I am working on my final monograph and it is about an axial water pump simulation. The problem is that my experimental result delivers a Head of 0,26 [m] while the SimScale result shows 29 [m] for the Head (like x10 above). Please, what is wrong with my simulation?
The project link is here and the values there for volumetric flow and rotational speed are right in the setup. The run is called 6.75 - 100% > Real run.
Yeah, my geometry is OK. It’s a really large pump and the dimensions are right. All the data that I have is from my research working with that pump here at my home university, and that value 0.26 [m] (experimental data) sounds OK for an axial pump. Please help me…
And yes you did point out correctly that boundary layers are needed for a more accurate simulation at the rotor and the side walls, but since the results are off by around 99.1%, setting boundary layers will not be enough.
Above you can see that I am having an inlet pressure of 201320 [kgm-1s-2] and an outlet pressure of 204158 [kgm-1s-2]. The main difference of the simulation and the experimental data is here, I guess. Please, let me know what you suggest me to do.
This project has piqued my interest in that it appears that you have some significant experimental results that will allow us to determine how closely a CFD analysis can be made to match experimental results.
In that vein, I would like to investigate the accuracy of your CAD geometry and I have a few questions?
Was the CAD model ‘axial’, drawn from engineering drawings?
How many sections (ribs) were the blades lofted from? I am concerned since I do not think that the blades of this fan would have been built with this surface waviness:
Are there more details available for the fan that are not represented in your CAD, for instance, there is no ‘afterbody’ spinner on the downstream side of the fan.
Could you provide the details of the fan support structure that passes through the duct?
I will try to modify the current CAD file to work within the limitations of this CFD environment and try to get some close results.
Right now I think that the Snappy mesh algorithm is not meshing the MRF nicely due to the fact that it is only ~4mm larger than the fan blade diameter, first I will try to trim the fan blades a few mm smaller diameter and fix the fan edges that are not joined in Rhino.
What are your thoughts of MRF diameter (currently 1.4777 m) compared to duct diameter (currently 1.481 m diameter) and to the fan blade diameter (currently approximately 1.474 m diameter)?
Is the MRF sized properly with regard to its length and X coordinates of its circular end faces?
Would fan support structure that passes through the MRF affect the results accuracy (I assume they would not as all rotors need to be supported to some structure that passes through the MRF)?
I also assume that MRF’s CFD analysis somehow interact properly with, in this case the surrounding water flow and that any streamlines would not be discontinuous at the MRF boundaries, is that correct? (sorry this is my first experience with MRF’s)…
Great that you are interested in this. It should interesting to work on this together.
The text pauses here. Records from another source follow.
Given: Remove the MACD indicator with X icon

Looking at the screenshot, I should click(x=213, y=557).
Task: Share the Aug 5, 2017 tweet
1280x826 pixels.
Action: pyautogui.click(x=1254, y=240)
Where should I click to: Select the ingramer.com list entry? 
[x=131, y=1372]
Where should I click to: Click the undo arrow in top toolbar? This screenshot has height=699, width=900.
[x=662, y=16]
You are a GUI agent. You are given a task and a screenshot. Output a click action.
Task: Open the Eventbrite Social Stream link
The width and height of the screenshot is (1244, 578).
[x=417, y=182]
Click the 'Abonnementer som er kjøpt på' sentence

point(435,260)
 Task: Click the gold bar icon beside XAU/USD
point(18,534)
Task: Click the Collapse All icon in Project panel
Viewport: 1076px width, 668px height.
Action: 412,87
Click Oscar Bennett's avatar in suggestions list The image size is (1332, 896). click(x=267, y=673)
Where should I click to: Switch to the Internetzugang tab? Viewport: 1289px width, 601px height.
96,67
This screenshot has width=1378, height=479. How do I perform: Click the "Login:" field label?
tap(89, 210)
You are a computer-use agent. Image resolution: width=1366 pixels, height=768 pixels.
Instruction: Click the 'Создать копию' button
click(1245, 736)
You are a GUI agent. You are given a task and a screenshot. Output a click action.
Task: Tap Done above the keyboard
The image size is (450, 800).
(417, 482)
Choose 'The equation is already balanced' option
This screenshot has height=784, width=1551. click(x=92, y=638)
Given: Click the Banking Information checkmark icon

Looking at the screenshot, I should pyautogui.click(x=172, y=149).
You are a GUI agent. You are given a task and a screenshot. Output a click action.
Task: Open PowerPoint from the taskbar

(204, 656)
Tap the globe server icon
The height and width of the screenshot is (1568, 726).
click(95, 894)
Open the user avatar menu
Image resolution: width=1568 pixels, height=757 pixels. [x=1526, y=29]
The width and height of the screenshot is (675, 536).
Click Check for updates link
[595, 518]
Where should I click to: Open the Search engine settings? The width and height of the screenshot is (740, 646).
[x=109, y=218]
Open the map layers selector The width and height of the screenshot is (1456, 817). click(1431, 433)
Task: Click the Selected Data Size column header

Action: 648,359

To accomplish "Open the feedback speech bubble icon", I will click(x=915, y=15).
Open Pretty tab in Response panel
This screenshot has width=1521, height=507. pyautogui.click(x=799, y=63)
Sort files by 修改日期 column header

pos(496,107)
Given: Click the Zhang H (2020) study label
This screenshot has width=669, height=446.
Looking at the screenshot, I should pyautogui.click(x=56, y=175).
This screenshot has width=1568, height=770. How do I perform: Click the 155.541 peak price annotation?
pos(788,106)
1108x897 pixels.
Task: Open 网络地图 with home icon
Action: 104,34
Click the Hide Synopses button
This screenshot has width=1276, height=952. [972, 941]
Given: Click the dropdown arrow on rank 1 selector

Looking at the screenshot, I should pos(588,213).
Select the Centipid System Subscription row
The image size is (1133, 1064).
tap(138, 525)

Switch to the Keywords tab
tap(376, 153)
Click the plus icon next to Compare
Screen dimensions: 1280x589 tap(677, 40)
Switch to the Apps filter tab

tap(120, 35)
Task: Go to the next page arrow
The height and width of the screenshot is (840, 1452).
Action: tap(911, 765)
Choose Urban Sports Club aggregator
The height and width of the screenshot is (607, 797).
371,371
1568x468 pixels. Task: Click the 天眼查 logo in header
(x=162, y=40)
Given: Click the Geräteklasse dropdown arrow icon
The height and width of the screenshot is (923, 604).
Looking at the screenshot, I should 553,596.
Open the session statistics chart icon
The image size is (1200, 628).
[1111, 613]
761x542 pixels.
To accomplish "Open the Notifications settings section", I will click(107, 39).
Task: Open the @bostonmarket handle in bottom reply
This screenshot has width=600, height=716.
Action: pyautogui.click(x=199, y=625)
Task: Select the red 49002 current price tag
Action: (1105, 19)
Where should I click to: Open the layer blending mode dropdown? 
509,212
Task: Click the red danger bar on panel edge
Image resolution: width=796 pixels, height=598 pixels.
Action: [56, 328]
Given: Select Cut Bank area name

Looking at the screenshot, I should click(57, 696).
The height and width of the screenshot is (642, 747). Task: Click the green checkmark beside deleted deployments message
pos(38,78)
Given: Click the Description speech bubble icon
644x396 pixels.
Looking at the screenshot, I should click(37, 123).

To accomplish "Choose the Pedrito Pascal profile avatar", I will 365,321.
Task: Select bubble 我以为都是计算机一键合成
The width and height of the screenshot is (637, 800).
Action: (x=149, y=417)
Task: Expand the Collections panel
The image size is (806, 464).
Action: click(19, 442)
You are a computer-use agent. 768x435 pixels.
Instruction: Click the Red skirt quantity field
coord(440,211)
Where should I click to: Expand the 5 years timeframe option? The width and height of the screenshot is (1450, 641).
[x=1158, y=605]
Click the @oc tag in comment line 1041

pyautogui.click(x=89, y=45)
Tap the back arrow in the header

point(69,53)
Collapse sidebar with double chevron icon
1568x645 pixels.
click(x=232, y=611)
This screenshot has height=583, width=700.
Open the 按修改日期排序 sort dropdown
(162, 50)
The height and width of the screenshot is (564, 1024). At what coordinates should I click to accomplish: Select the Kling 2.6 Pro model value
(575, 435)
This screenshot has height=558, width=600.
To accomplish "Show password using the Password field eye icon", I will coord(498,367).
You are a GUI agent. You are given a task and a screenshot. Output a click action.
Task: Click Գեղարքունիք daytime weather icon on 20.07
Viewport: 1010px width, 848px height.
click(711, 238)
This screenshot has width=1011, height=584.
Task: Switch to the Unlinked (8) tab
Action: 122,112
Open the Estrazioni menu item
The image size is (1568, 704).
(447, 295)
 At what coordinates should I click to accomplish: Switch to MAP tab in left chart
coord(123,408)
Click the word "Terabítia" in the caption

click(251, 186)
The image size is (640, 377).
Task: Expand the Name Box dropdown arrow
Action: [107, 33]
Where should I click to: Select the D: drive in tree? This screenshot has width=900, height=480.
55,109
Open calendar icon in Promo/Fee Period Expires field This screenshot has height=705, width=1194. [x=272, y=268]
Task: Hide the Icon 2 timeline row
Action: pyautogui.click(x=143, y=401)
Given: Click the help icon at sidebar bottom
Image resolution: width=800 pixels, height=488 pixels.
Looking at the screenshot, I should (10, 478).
Great questions to ask, lets see if we can deduce anything else from the geometry from @robnaz’s answers.
I initially saw that the blades are touching the MRF and I believe they are. From the mesh it seems like a cross-section of the blade profile can be seen at the MRF. This is workable but of course, not good. If however, the MRF diameter is larger than the fan blade diameter then it is ok. But it should also be smaller than the duct diameter. Based on what you measured, it should be ok. Though it would be best to give more margin between the MRF and the fan blade diameter as you have correctly pointed out, SnappyHexMesh tends not be happy with small margins like that (4mm).
I do think your geometry fix in Rhino would help the simulation plenty. I might do some modifications myself and re-run the mesh if needed.
The length of the MRF acts similarly to that of the diameter. As long as it is lengthwise longer than that of the length of the rotors then it is fine. With some margin of course.
Yes it would, unless the support is supposed to rotate with the fan or if the support is very thin/insignificant. Then again, you can have the supports inside the MRF. Just have to assign a moving wall velocity 0 in all directions to prevent the MRF from “rotating” the supports.
MRFs provide a rotational value to the geometry within its zone (hence the need for internal meshing). With no geometry, the MRF will not be able to apply a rotation and the flow will not rotate. So in essence, the MRF doesn’t interact with the flow but rather the geometry which then rotates the flow. No worries! I had ran into alot of problems with MRFs from another project. Quite an interesting parameter.
Ok, so we just make sure that the rear circular face of the MRF falls between (with space for Snappy) the rotor and the missing ‘afterbody’ and support members. For now, I would just ignore any CAD that is the shaft which the rotor is mounted on so that we have no structure passing through the MRF.
We can just ignore the support members and have the blades and center rotating cone encased within the MRF. Results can be fine tuned with a geometry update with the supports if needed. Otherwise, magic floating prop will do
We only have a margin of 0.007 (diameter wise) to work with so maybe somewhere in the middle would be a good place to start. So 1.4775? Not much of a difference though, we might need to adjust the meshing settings to try and get snappyhexmesh to not screw around.